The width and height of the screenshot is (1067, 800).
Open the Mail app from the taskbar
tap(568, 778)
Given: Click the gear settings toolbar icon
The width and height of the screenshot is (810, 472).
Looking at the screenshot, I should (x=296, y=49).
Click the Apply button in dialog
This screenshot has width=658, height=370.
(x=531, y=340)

━━━━━━━━━━━━━━━━

◆ **WHAT TO DO**:
Leave out every line ahead of the one containing "Open the Mail app from the taskbar" and print the rest of the listing exactly.

◆ **REPLY TO THE EXERCISE**:
Open the Mail app from the taskbar
tap(568, 778)
Given: Click the gear settings toolbar icon
The width and height of the screenshot is (810, 472).
Looking at the screenshot, I should (x=296, y=49).
Click the Apply button in dialog
This screenshot has width=658, height=370.
(x=531, y=340)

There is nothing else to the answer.